= Graphite-like zinc oxide nanostructure =

Type of nanostructure

Most of the synthesized Zinc oxide (ZnO) nanostructures in different geometric configurations such as nanowires, nanorods, nanobelts and nanosheets are usually in the wurtzite crystal structure. However, it was found from density functional theory calculations that for ultra-thin films of ZnO, the graphite-like structure was energetically more favourable as compared to the wurtzite structure. The stability of this phase transformation of wurtzite lattice to graphite-like structure of the ZnO film is only limited to the thickness of about several Zn-O layers and was subsequently verified by experiment. Similar phase transition was also observed in ZnO nanowire when it was subjected to uniaxial tensile loading.
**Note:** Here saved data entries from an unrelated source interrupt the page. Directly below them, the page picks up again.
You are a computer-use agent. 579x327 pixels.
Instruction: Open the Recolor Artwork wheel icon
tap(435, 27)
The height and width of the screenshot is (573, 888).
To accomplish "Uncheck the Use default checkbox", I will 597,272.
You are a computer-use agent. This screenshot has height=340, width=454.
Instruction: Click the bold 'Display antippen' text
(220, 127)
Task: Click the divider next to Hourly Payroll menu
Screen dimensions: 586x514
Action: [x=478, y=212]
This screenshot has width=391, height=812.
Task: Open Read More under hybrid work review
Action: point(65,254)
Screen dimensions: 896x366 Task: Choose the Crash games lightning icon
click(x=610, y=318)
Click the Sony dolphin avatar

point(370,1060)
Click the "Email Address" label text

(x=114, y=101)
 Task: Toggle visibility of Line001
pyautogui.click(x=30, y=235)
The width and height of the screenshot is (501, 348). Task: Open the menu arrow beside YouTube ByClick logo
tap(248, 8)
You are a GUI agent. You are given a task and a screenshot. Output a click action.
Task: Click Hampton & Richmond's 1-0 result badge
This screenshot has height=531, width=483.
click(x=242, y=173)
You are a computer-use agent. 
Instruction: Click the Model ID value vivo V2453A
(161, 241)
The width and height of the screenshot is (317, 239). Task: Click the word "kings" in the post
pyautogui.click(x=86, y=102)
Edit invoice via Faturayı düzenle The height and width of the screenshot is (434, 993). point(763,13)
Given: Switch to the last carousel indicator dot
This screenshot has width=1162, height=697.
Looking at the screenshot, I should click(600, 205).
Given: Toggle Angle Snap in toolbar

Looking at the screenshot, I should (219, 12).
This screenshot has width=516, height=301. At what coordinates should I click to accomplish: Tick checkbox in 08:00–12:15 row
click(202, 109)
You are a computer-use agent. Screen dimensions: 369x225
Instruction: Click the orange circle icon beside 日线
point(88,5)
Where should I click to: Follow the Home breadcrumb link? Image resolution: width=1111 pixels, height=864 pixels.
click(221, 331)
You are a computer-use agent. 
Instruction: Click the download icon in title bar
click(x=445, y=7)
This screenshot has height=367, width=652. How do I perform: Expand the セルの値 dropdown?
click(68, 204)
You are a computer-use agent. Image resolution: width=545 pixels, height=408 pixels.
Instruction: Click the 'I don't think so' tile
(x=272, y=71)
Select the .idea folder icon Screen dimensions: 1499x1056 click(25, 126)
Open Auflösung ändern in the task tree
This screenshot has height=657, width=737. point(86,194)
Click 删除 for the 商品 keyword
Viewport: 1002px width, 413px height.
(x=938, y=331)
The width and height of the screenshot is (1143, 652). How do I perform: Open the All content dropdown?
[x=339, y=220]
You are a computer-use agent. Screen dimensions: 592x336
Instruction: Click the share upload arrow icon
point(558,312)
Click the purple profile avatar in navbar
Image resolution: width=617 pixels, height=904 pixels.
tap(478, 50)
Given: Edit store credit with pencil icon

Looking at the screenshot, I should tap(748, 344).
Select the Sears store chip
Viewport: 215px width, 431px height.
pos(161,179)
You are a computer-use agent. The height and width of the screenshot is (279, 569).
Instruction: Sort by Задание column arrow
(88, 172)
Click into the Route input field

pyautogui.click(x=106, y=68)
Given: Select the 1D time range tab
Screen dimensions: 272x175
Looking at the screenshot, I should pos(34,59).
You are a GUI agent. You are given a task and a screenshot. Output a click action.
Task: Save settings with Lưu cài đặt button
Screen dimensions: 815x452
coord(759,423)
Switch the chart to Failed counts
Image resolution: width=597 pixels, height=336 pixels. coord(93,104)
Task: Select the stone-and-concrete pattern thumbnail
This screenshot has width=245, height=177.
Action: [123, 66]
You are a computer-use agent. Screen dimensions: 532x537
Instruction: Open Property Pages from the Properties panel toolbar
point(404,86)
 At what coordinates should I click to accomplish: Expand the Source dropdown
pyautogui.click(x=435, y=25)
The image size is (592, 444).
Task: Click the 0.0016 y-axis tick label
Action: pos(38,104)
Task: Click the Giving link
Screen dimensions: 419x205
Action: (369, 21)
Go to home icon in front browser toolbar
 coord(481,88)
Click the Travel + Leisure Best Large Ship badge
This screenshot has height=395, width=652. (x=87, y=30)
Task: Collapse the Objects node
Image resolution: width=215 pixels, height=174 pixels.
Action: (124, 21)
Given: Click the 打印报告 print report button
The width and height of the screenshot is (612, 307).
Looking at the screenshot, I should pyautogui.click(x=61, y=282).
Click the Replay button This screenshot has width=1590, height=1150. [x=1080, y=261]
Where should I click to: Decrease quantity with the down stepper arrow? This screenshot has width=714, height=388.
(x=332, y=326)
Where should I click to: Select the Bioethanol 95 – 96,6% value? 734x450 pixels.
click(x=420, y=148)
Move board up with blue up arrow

However, with the use of the first-principles all electron full-potential method, it was observed that the wurtzite to graphite-like phase transformation for ultra-thin ZnO films will not occur in the presence of a significant amount of oxygen vacancies (V_{o}) at the Zn-terminated (0001) surface of the thin film. The absence of the structural phase transformation was explained in terms of the Coulomb attraction at the surfaces. The graphitic ZnO thin films are structurally similar to the multilayer of graphite and are expected to have interesting mechanical and electronic properties for potential nanoscale applications. In addition, density functional theory calculations and experimental observations also indicate that the concentration of the V_{o} is the highest near the surfaces as compared to the inner parts of the nanostructures. This is due to the lower V_{o} defect formation energies in the interior of the nanostructures as compared to their surfaces.